The massive foreclosure pipeline has masked the low start figures and has kept demand in check. So how will we meet housing demand once the existing foreclosure pipeline has settled down against the backdrop of ever-increasing demand for housing?

It's simple, as evidenced by the activity in multifamily housing over the last year: rental units.

Investing close to home

As an example, Denver-based apartment company UDR bought 1374 units this past summer for an average of $300,000 each. The $412 million outlay increased their holdings to 58,800 units worth $7.6 billion. UDR is among a dozen or so largest publicly traded real estate investment trusts (REITs) that are convinced rising rents will drive their profits to record levels over the next several years. The REITs believe the largest players in the industry will do for apartments what Hilton and Marriott did for hotels; they are focused on brand-building as they place their bets on the rental housing boom.

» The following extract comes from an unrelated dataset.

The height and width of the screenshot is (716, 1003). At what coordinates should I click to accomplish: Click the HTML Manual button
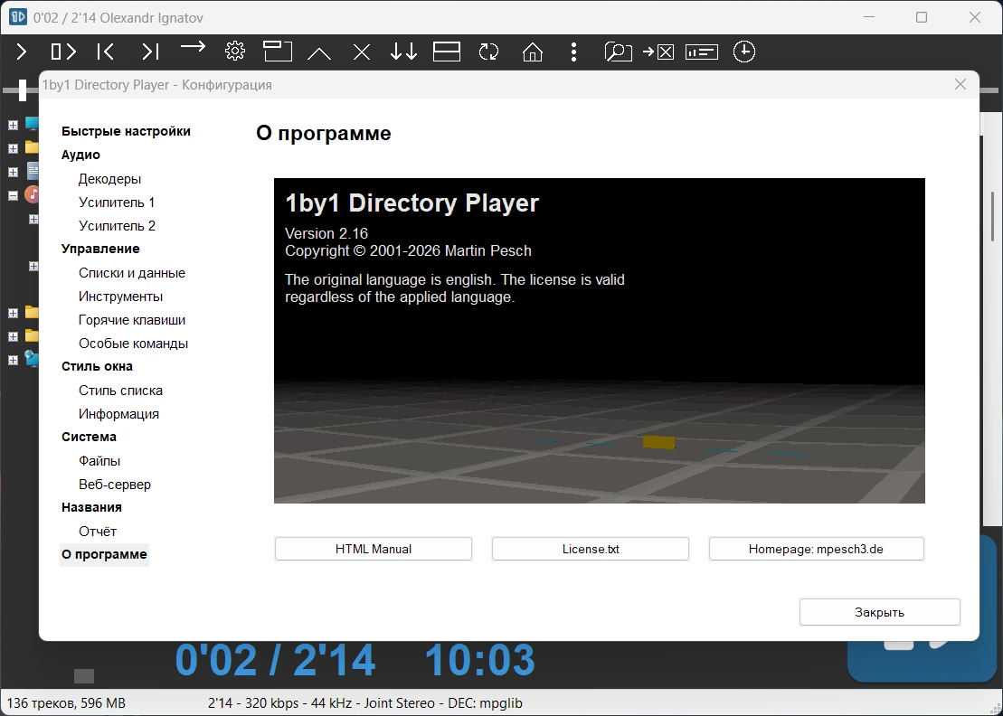(374, 549)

In 2010, it looks like the major multifamily players made the right bet. Apartment demand is rebounding dramatically. With little new development underway, rents have risen 5% nationally in the past year, according to published apartment data. That is partly because after rising to 69% in 2006, homeownership is heading back down. With the children of baby boomers establishing households, industry analysts predict the number of renters will grow by 4.5 million, or 13%, by 2015.

In our view, the single-family housing market will stabilize as foreclosures wind down in the next 12 to 18 months. We will see a shift toward new multifamily housing construction as single-family homeownership becomes limited to only the most credit-worthy borrowers.

The smart apartment developers have new projects in the pipeline, and are retaining renters with amenities like outdoor kitchens, gyms, movie theaters, and electronic systems for paying rent or requesting repairs. Such conveniences should keep residents in place even if owning continues to become cheaper relative to renting in the future.

As we slowly crawl out of the housing bust, look for multifamily starts to drive the housing recovery. Well-funded REITs and large apartment developers will continue to expand, and concrete producers could benefit from a rental housing construction boom we haven't seen since the 1970s.